Background: Let S be a set of scores. These scores can be any positive real number. The size of S is large. A specific score s is subject to change frequently.
I would like to tell each user (a user owns one and only one score) how their score s compares to all the other scores in S, preferably on a scale of 0-100. The first thing that came to mind was to tell the user what percentile their score was in the distribution.
My question is one regarding performance: It seems that to find what percentile a score s belongs to, S must be first sorted. Since S might be very large, and each score s is subject to frequent change, it seems that maintaining a sorted S might become very expensive to maintain. Is there a workaround to this problem? I considered that instead of keeping a continuously changing S, perhaps I take a snapshot of S and sort it. I would take one of these snapshots every couple of hours, calculate the percentile using that snapshot and telling the user this “estimated” percentile.
Obviously estimated isn’t perfect but if performance becomes an issue maybe its good enough. Is this a good solution? Can I do anything to improve on this solution? Is there a better method that is more performant/accurate?
How do you get notified of score changes? Once you have sorted $S$ you can have the list in score order and an index list that shows where the percentiles (thousandths or whatever fraction you want) break. Then if you are told that score $x$ changed to $y$ you can update the lists by shifting everything between $x$ and $y$ by one slot and adjusting the percentiles as required. This works very efficiently if score changes are small compared to the range, so you don't have to move many entries per score change.

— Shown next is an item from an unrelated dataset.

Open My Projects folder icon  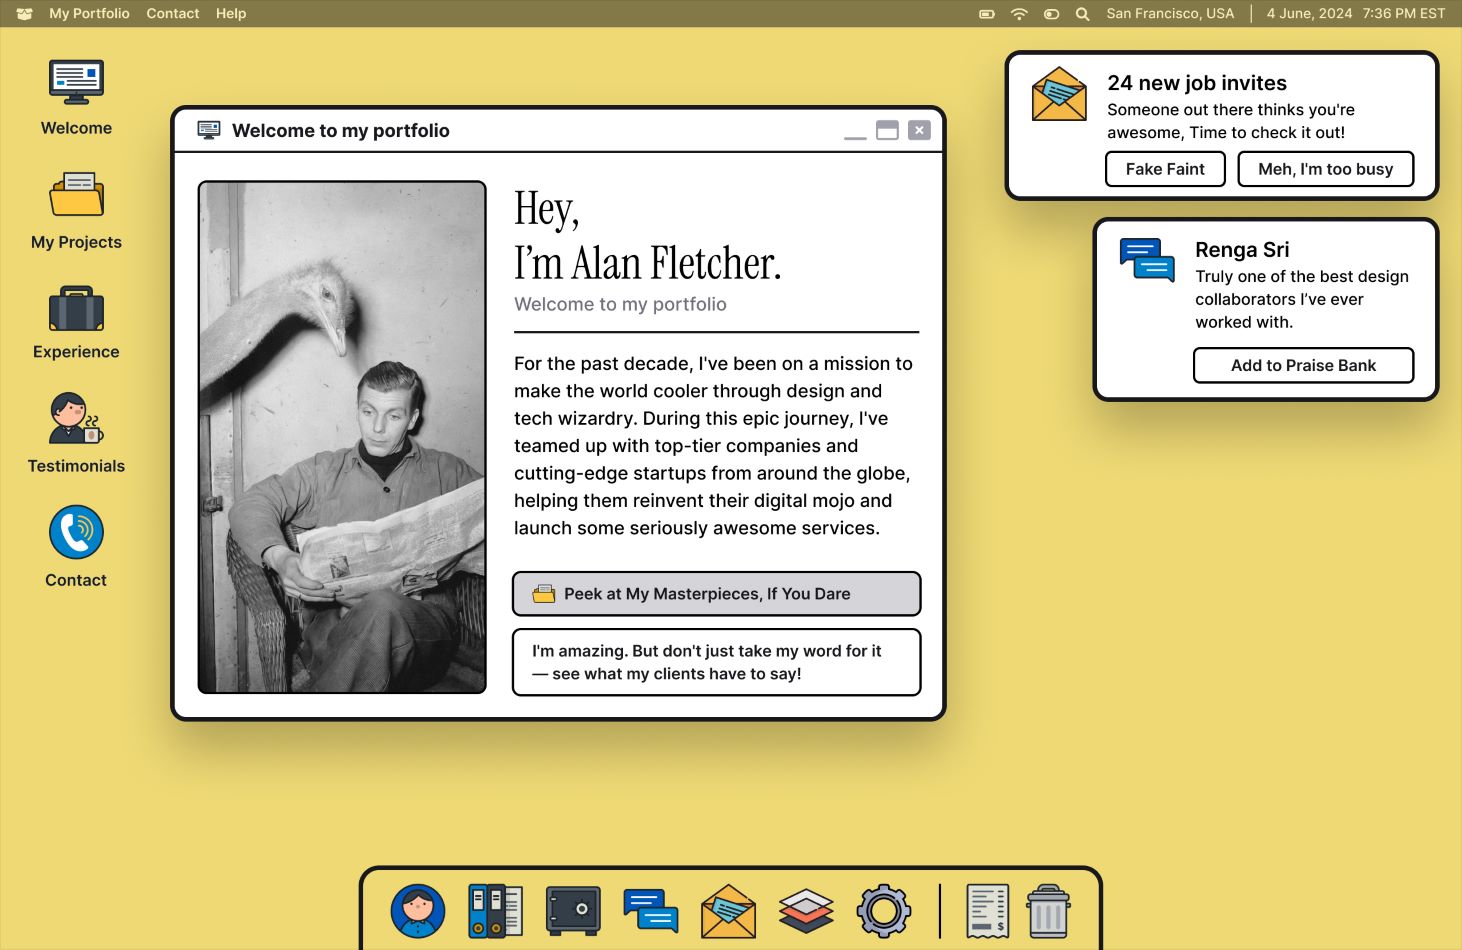click(x=75, y=195)
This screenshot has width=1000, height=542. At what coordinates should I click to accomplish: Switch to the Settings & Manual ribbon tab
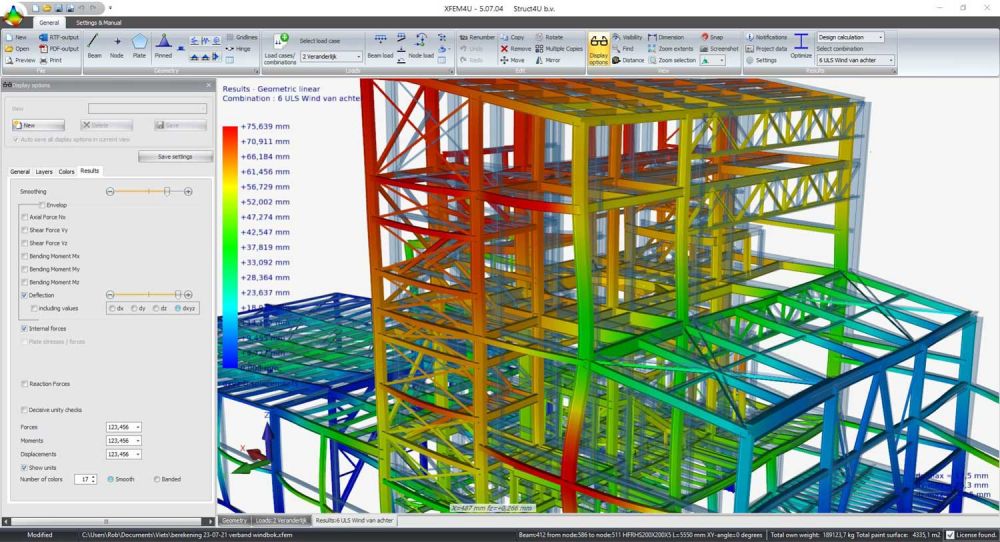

If the score changes are large it will become more efficient to collect them for a while and sort the list anew. If there are $N$ scores, a sort takes about $N \log N$ comparisons. If the score changes have no correlation between the start and finish the expected change is $\frac N3$, so after a few times $\log N$ it is more efficient to resort than to maintain the list. The good news is that if you have a few times $\log N$ changes, nobody's ranking (except those that change) can change very much. It would be reasonable to leave those who do not change at their old percentile. You can even guarantee it is accurate to within a certain amount, calculated by assuming every change took somebody past them in the same direction. Since the list is long, it will take many changes to change a percentile ranking. For those that change, see where the new score puts them in the percentile rank. Then resort when there are enough changes.